ならばどうしてもデジタル入力をせざるを得なくなる大学生になる前に、初等中等教育では徹底的に手書き文章を作成する訓練を積むべきである。これが冒頭に述べたことである。インターネットで資料を検索したり、図表を作成したりすることは機械任せにしなければならないこともあるだろう。しかし、文書作成能力に関しては譲ってはならない人間の能力である。
そこで問題になるのが、教員側のこの教育に対する対応である。生徒から大量に提出される紙の答案にいちいちコメントを書き入れ、改善点を指摘していくのにはかなりの労力が要る。例えばそれを学期に一度やるとか、月一度は実施するといった程度でも負担感は大きい。そこで外注するという方法が出てくる。でもこれでは返却までに時間がかかることや、家庭にさらなる出費を要求することになり問題点が大きい。

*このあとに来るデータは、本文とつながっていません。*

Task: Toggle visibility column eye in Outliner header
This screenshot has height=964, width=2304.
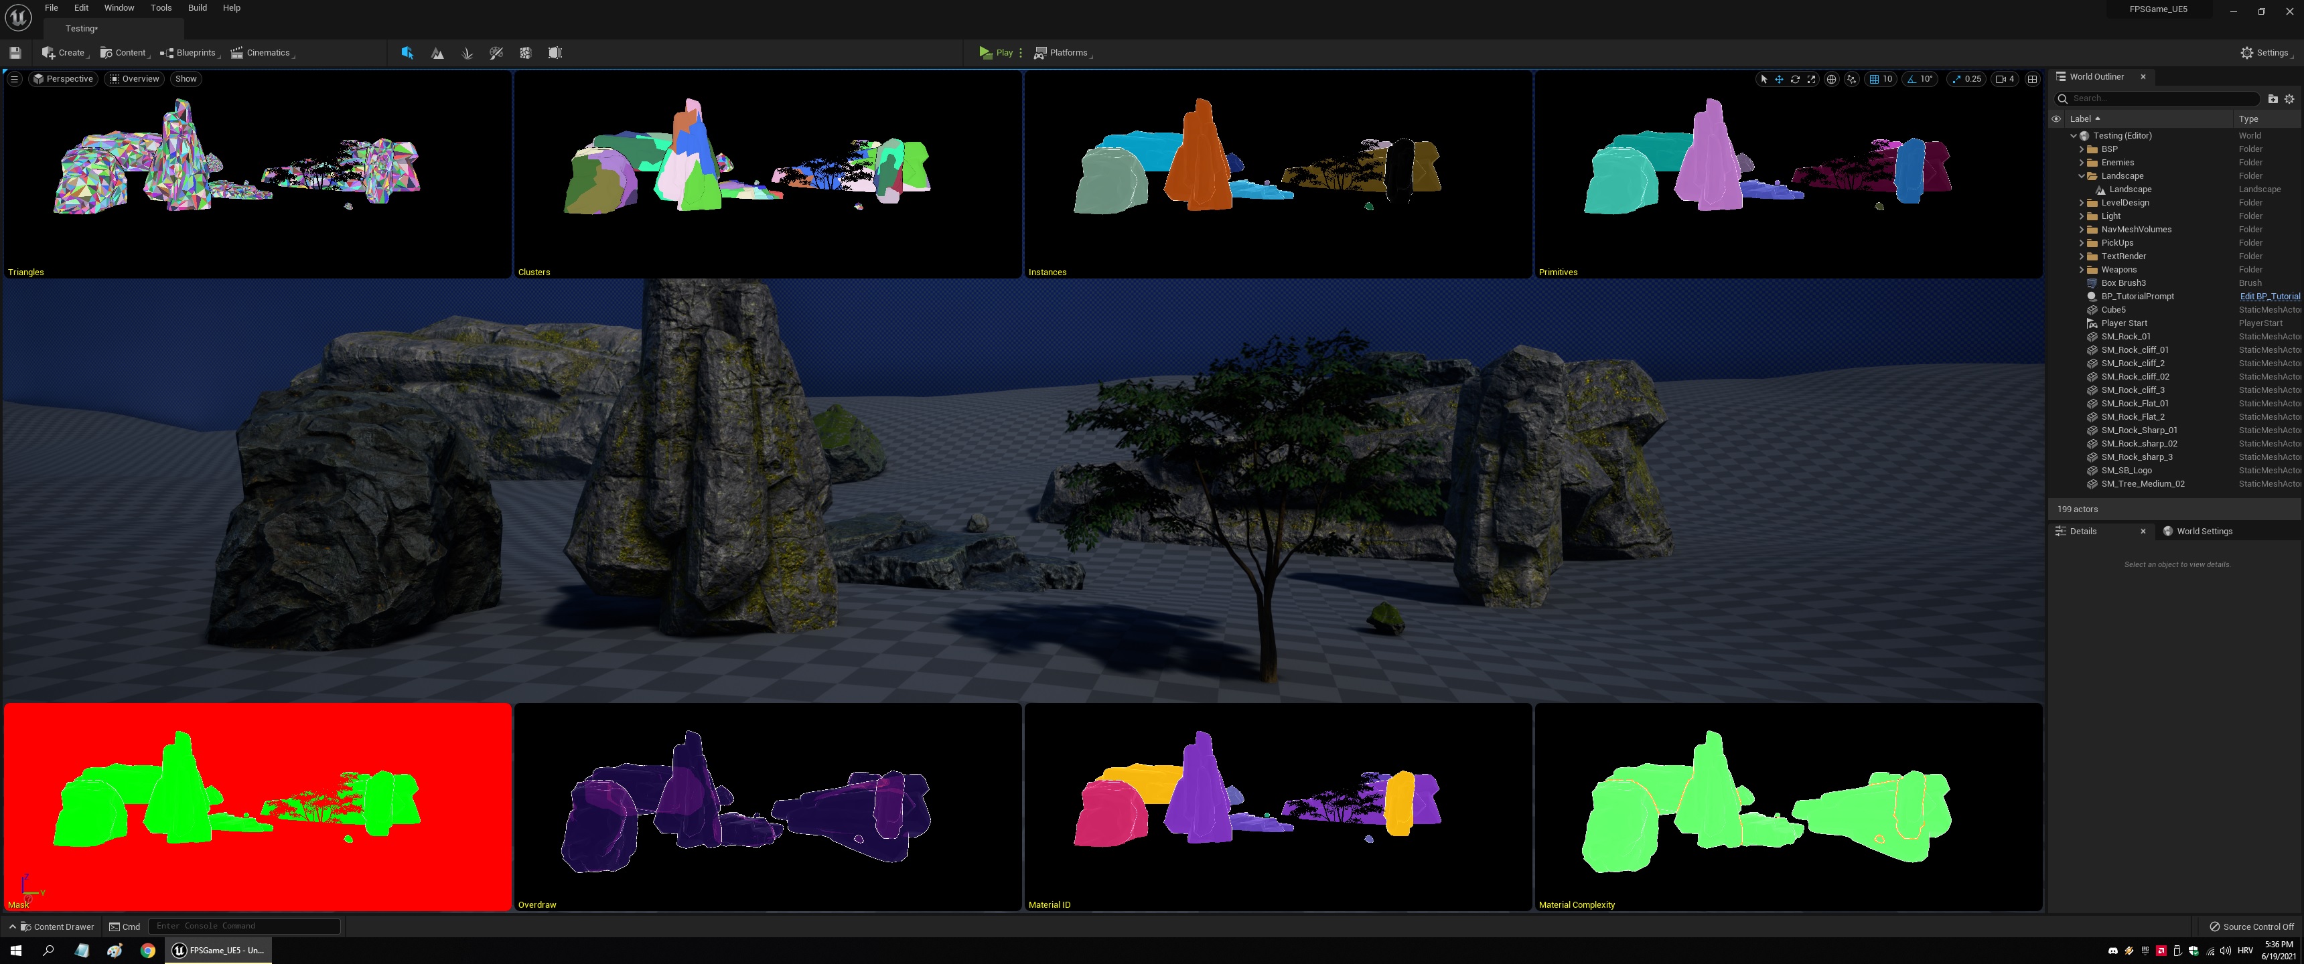Action: click(2056, 119)
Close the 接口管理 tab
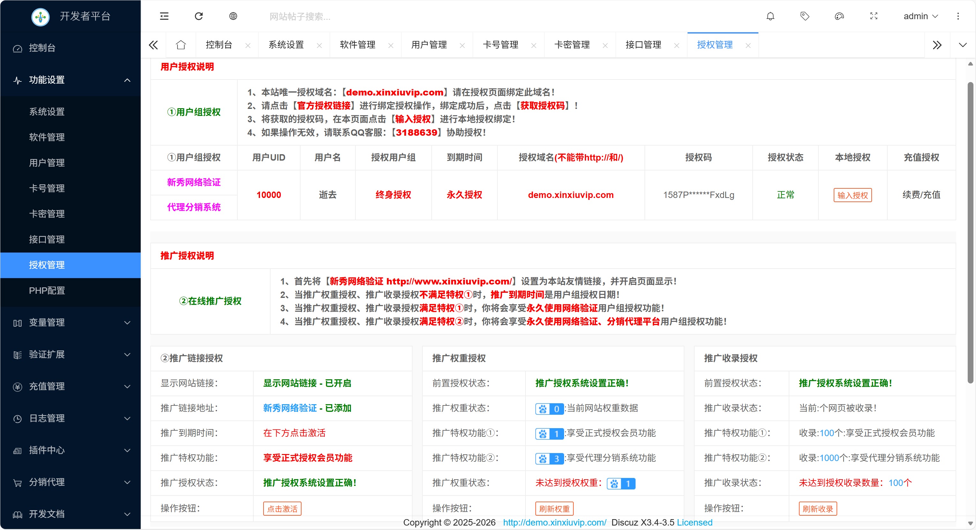This screenshot has width=976, height=530. coord(677,45)
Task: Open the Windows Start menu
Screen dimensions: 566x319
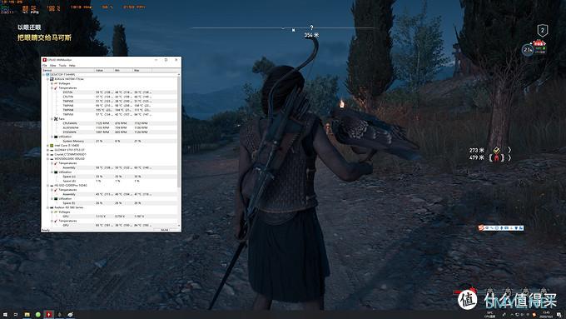Action: [x=5, y=315]
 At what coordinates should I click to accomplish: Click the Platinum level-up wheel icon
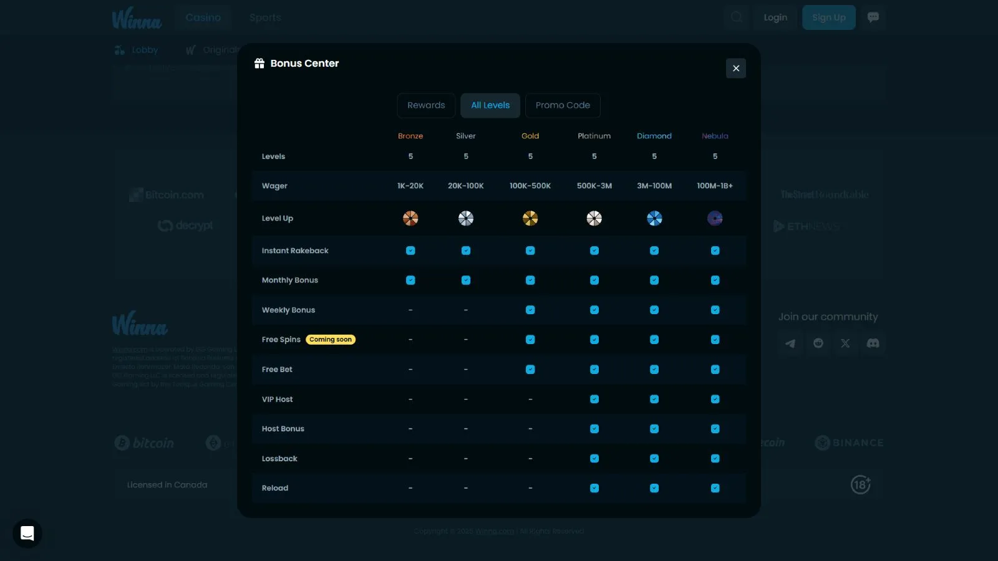594,218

解決案として考えているのは教員側の方はデジタル化で対応するということだ。答案をスキャンし、その上にデジタルで書き込む。コメントはある程度使いまわしも許容し、観点を決めて評価する。そして、それ以外は見ないことにする。例えば、今回は主述の一致をみると決めたら、それ以外の内容的な面は多少目をつぶって採点する。逆に、表現面の工夫については問わずに着眼点だけを採点するといったようにメリハリをつけるというやり方だ。もちろん表現と内容は相関するので結局両方を評価することになるだろう。
また例えば400字以上の作文の添削を継続的に行うのは無理だとすれば、200字以下の文章を書かせる課題を続けることも手である。目的は文章で答えることを習慣化させることなのだから、添削の正確さは実は二の次なのである。大切なのは練習を続ければ文章作成がうまくなっていくことを実感させることで、単なる点数化ではない。
生徒にはあくまで手書きで書かせ、教員はデジタルの利便性を使う。この方法を実現するためにはスキャナーや、タッチペンで入力できるシステムなどが必要だが、生徒の国語力向上を考えればやるべき投資ではないだろうか。生徒が端末を持っているならば、教員の添削結果をデジタルで返却するのでもいい。できれば紙に出力した方がいいが。
ちなみに私も手書きの文章能力の衰えを実感するものとして、ブログを書く前にノートに書きたいことを殴り書きすることがある。この記事もその末に書いたものだが、原型とは全く違う内容になっている。でも、自分の脳と手だけで書くことを先行することには意味があると確信する。